History of 8.370.3 NMAC: [RESERVED]

 

HISTORY OF 7.1.7 NMAC:

Pre-NMAC History:  The material in this part was derived from that previously filed with the state records center:

HED-85-7 (HSD), Regulations Governing Licensing Fees for Health Facilities, filed 11/20/1985.

DOH 91-3 (PHD), New Mexico Regulations Governing Licensing Fees for Health Facilities, filed 10/18/1991.

DOH 93-3 (PHD), Regulations Governing Licensing Fees for Health Facilities in New Mexico, filed 4/30/1993.

 

History of Repealed Material:

7.1.7 NMAC, Health Facility Licensure Fees and Procedures (filed 2/15/2006) repealed effective 12/01/2010.

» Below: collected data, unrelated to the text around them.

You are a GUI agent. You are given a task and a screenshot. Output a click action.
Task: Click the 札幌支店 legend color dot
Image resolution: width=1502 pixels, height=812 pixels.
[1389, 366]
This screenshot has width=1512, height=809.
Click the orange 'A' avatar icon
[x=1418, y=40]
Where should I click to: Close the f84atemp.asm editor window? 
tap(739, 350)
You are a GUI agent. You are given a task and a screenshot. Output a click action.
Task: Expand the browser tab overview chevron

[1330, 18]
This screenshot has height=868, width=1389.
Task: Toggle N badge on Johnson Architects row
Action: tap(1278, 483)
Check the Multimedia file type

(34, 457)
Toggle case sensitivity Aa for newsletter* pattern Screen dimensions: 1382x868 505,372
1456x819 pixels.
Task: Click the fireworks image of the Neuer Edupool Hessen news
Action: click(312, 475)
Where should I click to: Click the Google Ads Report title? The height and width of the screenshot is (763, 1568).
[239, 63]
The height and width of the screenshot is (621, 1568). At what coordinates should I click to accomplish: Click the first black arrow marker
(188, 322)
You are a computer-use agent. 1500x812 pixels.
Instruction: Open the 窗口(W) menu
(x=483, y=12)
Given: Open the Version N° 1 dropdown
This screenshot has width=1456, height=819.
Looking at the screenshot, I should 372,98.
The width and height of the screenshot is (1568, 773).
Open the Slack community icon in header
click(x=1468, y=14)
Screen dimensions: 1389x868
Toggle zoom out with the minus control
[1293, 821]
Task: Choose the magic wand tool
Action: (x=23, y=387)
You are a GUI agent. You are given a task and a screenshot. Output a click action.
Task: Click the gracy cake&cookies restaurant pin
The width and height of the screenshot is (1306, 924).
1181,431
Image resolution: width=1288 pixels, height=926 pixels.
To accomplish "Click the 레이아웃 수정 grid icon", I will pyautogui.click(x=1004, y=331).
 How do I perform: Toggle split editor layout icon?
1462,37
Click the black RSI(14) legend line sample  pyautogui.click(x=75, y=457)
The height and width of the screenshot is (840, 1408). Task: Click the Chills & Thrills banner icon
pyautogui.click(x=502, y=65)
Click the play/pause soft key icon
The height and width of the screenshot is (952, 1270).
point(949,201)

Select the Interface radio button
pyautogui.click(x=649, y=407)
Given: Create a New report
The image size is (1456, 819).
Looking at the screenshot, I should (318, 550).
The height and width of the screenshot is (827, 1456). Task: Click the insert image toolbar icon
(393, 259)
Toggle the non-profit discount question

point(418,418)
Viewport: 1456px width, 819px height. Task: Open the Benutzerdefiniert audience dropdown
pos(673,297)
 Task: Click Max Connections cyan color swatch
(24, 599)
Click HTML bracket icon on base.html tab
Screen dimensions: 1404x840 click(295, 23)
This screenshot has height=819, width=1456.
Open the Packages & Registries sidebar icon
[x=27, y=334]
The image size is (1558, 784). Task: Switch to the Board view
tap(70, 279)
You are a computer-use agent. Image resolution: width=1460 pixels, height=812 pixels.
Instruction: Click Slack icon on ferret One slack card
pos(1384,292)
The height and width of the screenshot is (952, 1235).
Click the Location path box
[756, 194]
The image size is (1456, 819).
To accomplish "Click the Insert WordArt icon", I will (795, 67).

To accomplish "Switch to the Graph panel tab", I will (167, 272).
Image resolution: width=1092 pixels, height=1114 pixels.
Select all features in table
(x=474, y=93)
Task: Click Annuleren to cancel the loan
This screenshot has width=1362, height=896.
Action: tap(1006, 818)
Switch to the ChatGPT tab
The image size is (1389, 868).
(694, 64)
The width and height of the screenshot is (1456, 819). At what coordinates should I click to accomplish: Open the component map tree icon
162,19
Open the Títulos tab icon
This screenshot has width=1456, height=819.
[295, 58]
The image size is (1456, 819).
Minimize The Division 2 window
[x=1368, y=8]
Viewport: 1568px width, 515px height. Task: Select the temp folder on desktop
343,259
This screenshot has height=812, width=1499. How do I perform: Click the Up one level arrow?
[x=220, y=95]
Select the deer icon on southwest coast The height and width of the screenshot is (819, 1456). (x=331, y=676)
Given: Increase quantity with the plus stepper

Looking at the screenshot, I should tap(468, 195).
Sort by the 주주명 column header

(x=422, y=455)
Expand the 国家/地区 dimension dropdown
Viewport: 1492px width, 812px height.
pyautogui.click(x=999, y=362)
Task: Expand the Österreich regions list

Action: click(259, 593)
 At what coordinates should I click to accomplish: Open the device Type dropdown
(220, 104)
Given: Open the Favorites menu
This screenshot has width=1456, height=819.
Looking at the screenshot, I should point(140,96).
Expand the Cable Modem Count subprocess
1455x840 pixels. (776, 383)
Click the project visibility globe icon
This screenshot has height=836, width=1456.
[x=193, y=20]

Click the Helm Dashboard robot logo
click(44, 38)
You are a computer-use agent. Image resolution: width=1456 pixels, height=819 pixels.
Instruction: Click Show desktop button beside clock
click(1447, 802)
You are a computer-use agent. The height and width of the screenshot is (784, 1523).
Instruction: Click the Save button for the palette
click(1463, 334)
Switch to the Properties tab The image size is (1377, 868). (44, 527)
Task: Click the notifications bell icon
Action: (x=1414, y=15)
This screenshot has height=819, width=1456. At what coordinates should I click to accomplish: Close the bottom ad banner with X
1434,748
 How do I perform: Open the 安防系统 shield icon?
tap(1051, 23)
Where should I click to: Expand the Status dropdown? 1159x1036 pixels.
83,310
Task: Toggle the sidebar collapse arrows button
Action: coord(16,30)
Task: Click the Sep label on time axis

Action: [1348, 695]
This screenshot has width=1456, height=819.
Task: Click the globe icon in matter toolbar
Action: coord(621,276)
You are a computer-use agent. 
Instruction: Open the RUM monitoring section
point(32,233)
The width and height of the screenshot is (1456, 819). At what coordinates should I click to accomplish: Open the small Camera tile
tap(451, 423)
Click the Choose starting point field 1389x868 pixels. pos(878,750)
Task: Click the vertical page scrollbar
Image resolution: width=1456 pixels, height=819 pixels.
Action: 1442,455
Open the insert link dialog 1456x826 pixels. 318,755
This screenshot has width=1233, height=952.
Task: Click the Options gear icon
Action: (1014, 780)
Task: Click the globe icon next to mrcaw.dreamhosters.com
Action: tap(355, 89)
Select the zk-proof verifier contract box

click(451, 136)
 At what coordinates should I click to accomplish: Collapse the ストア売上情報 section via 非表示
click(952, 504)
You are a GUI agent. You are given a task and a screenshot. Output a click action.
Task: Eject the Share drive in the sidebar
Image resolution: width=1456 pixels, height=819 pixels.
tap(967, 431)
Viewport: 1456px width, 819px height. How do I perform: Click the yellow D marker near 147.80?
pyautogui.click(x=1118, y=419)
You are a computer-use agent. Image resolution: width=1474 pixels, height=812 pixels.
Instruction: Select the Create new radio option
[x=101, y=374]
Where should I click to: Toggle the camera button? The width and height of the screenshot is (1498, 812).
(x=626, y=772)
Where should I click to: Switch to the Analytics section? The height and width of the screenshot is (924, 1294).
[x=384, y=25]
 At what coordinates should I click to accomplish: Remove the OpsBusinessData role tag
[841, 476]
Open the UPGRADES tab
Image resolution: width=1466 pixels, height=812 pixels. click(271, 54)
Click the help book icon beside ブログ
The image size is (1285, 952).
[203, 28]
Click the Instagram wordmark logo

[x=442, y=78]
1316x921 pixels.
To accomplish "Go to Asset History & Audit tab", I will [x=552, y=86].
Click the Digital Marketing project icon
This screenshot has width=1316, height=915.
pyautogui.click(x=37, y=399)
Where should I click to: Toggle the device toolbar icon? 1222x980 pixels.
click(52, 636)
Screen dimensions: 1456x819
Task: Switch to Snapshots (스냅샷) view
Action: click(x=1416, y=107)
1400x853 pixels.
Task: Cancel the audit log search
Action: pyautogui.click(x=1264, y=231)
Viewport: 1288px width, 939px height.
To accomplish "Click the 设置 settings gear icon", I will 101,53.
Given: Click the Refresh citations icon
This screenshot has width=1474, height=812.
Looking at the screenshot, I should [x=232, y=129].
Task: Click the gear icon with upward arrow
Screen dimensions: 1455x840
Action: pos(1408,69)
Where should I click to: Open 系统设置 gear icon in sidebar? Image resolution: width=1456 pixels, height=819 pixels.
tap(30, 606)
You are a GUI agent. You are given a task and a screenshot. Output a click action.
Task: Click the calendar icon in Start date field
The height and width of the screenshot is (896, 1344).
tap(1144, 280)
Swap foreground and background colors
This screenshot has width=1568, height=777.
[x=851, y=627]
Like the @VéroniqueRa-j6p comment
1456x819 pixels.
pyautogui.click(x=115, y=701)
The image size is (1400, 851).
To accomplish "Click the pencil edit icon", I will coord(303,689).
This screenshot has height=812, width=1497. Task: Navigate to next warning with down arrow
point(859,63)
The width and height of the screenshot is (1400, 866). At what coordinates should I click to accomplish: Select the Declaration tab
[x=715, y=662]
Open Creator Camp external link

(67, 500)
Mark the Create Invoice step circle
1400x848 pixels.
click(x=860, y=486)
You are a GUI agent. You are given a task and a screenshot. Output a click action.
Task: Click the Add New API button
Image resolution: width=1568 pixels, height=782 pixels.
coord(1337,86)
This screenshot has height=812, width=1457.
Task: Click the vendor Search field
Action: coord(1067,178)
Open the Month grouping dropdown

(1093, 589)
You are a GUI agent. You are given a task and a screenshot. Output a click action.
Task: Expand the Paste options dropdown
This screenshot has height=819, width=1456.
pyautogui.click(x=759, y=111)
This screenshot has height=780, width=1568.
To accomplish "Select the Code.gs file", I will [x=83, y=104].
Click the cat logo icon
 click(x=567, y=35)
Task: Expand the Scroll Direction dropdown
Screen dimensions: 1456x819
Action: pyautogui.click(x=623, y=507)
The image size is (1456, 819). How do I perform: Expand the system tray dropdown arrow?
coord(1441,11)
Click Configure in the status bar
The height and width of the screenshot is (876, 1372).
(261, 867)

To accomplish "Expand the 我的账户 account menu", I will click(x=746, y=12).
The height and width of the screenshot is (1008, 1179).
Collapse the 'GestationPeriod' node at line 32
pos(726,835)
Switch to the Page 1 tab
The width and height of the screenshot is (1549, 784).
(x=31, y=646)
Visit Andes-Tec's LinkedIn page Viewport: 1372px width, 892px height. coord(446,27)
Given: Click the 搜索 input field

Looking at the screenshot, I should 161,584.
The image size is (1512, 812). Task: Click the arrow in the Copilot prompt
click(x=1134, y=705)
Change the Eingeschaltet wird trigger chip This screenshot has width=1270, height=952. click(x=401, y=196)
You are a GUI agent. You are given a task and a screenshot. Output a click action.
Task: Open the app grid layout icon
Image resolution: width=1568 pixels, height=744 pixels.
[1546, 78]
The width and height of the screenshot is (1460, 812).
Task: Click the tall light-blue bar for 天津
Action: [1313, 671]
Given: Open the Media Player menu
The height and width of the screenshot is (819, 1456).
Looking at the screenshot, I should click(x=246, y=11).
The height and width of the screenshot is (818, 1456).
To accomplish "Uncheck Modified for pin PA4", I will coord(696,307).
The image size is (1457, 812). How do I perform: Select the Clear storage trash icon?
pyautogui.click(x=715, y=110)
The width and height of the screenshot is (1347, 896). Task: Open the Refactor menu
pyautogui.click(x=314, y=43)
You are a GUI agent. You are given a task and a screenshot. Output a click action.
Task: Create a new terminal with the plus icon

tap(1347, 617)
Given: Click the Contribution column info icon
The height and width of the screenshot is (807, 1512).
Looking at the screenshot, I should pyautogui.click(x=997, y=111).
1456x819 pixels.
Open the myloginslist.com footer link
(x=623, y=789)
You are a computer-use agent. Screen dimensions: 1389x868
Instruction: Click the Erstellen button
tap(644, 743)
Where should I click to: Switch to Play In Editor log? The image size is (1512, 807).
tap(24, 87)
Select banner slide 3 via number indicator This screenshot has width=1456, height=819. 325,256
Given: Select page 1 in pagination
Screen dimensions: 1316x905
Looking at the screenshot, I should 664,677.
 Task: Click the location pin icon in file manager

8.370.3.1 NMAC, Health Facility Licensure Fees and Procedures (filed 8/1/2024) repealed effective 1/28/2025.

 

Other History:

DOH 93-3 (PHD), Regulations Governing Licensing Fees for Health Facilities in New Mexico (filed 4/30/1993) was renumbered, reformatted, amended and replaced by 7 NMAC 1.7, Health Facility Licensure Fees and Procedures, effective 10/31/1996.

7 NMAC 1.7, Health Facility Licensure Fees and Procedures (filed 10/18/1996) was renumbered, reformatted, amended and replaced by 7.1.7 NMAC, Health Facility Licensure Fees and Procedures, effective 2/28/2006.

7.1.7 NMAC, Health Facility Licensure Fees and Procedures (filed 2/15/2006) was replaced by 7.1.7 NMAC, Health Facility Licensure Fees and Procedures, effective 12/01/2010.

8.370.3 NMAC, Health Facility Licensure Fees And Procedures filed 8/1/2024 was replaced by 8.370.3 NMAC, Health Facility Licensure Fees And Procedures, effective 1/28/2025.